Day 4 and 5: FOOD= Cheater!

I've cheated a little the last couple days.  Bummer.  Sometimes it is hard to stick to a rigid diet plan in real life.
1st Cheat: coffee at a friend's house:  She went to the Breadsmith and got almond poppyseed bread and scones.  What was I to do??  I had a half piece of each.  And then I had another half piece of the bread, since I am a slave to almond-flavored baked goods.

2nd Cheat:  Met my parents at a Dairy Queen during the dreaded 3-4pm carb-craving hour.  They did not serve much in the way for whole grains or fruit there, so I had a small kids cone.  I felt yucky afterwards- must have been the infusion of pure sugar into my bloodstream.  I didn't finish the cone- it just didn't taste that great.

3rd Cheat:  I stopped by the Breadsmith on my way home from work to pick up pizza crust dough for supper tonight.  They were out of wheat, so I bought white.  I thought "I will toast some of my whole wheat bread and put pizza toppings on it.  Nope.  I ate the white pizza crust and I enjoyed it.  However, afterwards I felt a little like my old, slightly bloated self.

What I ate today:

Breakfast:  Quinoa with cheddar cheese and pepper flakes, topped with a fried egg, milk

Morning Snack:  Coffee with cream, plain greek yogurt drizzled with honey and topped with blackberries and almonds

Lunch: Beef stew, carrots and hummus, skim milk

Afternoon Snack:  dark chocolate, almonds, a few dark chocolate covered cranberries (probably another cheat)

Supper:  2 slices sausage pizza with red pepper and green olives, carrots with homemade ranch dip, water.

This was not the best day- not enough fruits and vegetables.  I can tell it's time to head to the store and stock up.  Also, it was a work day for me, and so I was a little stuck with what I brought to eat with me (and I was short on time this morning).

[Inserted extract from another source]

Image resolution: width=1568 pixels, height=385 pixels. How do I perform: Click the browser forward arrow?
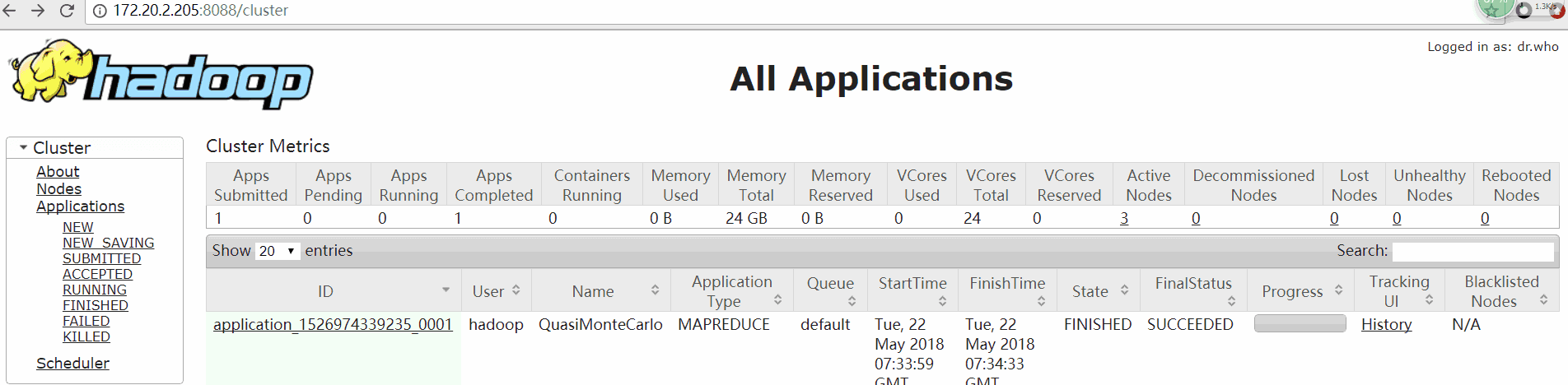click(x=38, y=11)
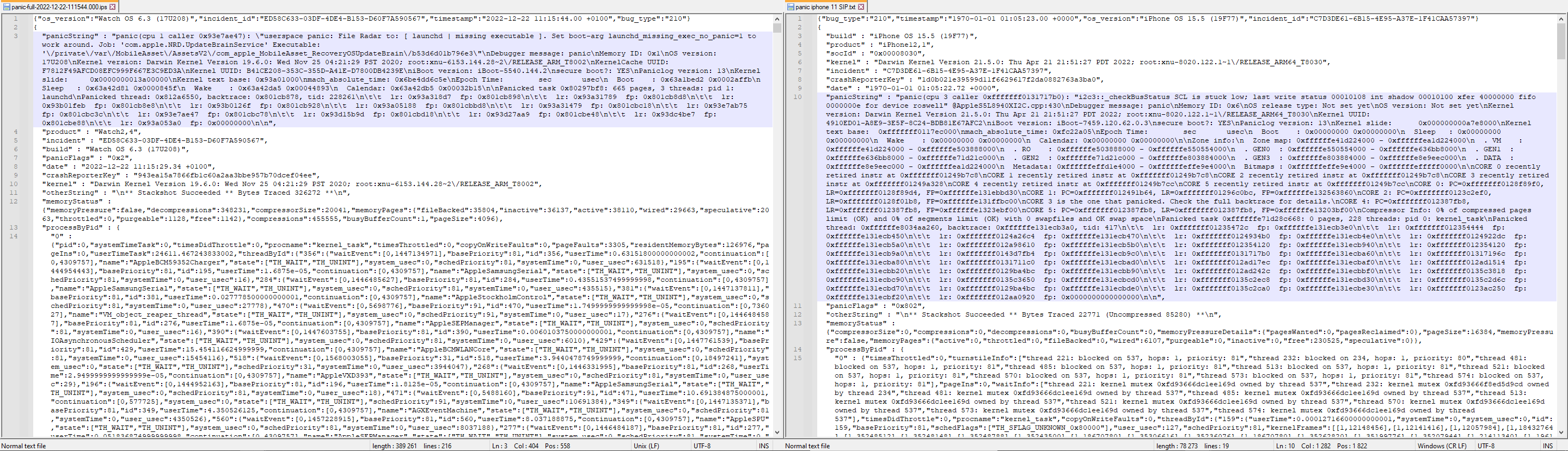Switch to the panic-full-2022-12-22-111544.000.ips tab

click(x=59, y=7)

I continue to realize that I do feel better when I cut out sugar and simple carbs from my diet; even if I miss the tastes of those foods some times.  When I give in to temptation, I don't feel great afterwards, and then I am frustrated that I did it because it wasn't worth it.  This week hasn't been about calories or loosing weight for me, but rather how I feel, and fueling my body in a better way.  Even though I am a dietitian and I should know better, I am still surprised at how much better I truly do feel.  I always assumed my diet was just fine- because I eat things in moderation.  But, I am realizing that I may need to redefine my criteria of "moderation."

I am also convicted about how much mindless eating I do.  I think a lot of this comes with the mom territory.  You become a garbage disposal of sorts- a few bread crusts here, a half eaten cookie there, a small handful of crackers when packing a lunch, and on and on and on...

Anyway- I'm hoping for no more weak moments in the days ahead so I can finish Week 1 out strong.  Also hoping to get more goat cheese and dates tomorrow!